International Scientific Invention Journals
Title: Clinical Utility of Plasma uPA and PAI-1 as a Prognostic Biomarker in Breast Cancer
Description:
Background: Breast cancer represents the most frequently diagnosed form of cancer on a global scale and stands as the primary cause of cancer-related mortality among women.
Metastasis of tumors constitutes a significant factor contributing to mortality in breast cancer cases.
The urokinase-type plasminogen activator system, including uPA, uPAR, PAI-1 and PAI-2, is crucial for tumor progression and metastasis.
Their combination is a validated prognostic marker for both node-negative and node-positive breast cancer, guiding treatment decisions for early breast cancer.
This study aims to analyse uPA and PAI-1 levels in breast carcinoma patients and their correlation with disease stage, hormonal status, and potential use as prognostic indicators.
Objective: To estimate the plasma levels of uPA and PAI-1 in patients with breast carcinoma and compare them to those in the control group.
To correlate these markers (uPA and PAI-1) with other clinicopathological parameters.

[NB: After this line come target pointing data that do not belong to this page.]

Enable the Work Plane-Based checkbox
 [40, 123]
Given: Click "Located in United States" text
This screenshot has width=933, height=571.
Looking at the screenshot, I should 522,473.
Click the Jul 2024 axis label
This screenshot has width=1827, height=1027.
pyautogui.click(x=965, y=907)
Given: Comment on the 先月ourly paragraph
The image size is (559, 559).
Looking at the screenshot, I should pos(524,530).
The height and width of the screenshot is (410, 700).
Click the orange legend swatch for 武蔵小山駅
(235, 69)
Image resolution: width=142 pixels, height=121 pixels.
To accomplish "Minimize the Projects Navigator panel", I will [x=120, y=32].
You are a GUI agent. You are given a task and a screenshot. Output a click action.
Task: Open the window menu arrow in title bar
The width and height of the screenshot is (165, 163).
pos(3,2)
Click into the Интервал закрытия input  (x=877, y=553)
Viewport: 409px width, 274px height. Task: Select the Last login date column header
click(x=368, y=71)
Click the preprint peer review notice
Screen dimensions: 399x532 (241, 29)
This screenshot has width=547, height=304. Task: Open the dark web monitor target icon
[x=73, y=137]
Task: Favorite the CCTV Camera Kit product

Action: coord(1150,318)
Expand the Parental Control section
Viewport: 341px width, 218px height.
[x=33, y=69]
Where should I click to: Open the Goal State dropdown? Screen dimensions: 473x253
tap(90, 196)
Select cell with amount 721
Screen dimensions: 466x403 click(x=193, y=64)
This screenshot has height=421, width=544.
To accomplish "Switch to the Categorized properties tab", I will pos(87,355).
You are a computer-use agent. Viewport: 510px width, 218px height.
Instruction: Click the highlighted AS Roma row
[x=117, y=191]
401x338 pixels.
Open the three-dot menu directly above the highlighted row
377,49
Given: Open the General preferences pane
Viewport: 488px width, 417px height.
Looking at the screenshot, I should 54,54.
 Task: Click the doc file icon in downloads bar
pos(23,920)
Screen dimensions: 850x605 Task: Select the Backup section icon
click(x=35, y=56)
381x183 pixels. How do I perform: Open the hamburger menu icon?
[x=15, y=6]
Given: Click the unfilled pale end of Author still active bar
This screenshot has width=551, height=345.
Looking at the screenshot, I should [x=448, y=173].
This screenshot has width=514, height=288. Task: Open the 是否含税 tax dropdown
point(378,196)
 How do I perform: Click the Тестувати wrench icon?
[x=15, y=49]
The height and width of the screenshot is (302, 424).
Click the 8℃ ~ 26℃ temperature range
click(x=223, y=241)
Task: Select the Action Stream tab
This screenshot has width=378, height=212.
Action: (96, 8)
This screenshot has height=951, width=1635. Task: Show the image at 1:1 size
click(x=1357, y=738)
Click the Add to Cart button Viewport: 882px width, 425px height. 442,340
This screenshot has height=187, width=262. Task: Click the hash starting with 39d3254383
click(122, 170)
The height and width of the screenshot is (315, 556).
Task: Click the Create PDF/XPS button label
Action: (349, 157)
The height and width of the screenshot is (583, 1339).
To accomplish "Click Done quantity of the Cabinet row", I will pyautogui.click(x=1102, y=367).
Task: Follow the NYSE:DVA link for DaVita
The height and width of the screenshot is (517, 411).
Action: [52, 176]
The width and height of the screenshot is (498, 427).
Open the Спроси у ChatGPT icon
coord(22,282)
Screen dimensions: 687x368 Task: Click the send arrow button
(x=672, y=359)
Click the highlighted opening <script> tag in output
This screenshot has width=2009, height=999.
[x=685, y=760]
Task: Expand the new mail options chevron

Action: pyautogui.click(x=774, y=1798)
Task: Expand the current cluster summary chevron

Methods: A cross-sectional analytical study was conducted on 30 biopsy-proven breast cancer patients.
Blood samples were collected to analyse uPA and PAI-1 levels and coagulation profiles.
The correlation between uPA and PAI-1 levels and other clinicopathological parameters was studied.
Results: Our study observed a statistically significant association of uPA levels with increasing tumor size, higher tumor stage, lymphadenopathy and higher ki67 index (<0.
05).
On the contrary, the association of uPA levels with ER/PR and HER2/neu receptor status was insignificant.
The association of high PAI-1 levels with higher clinical stage and ER-negative status of the tumor was statistically significant.
(p<0.
05).
Both uPA and PAI-1 show co-elevation in most breast cancer patients.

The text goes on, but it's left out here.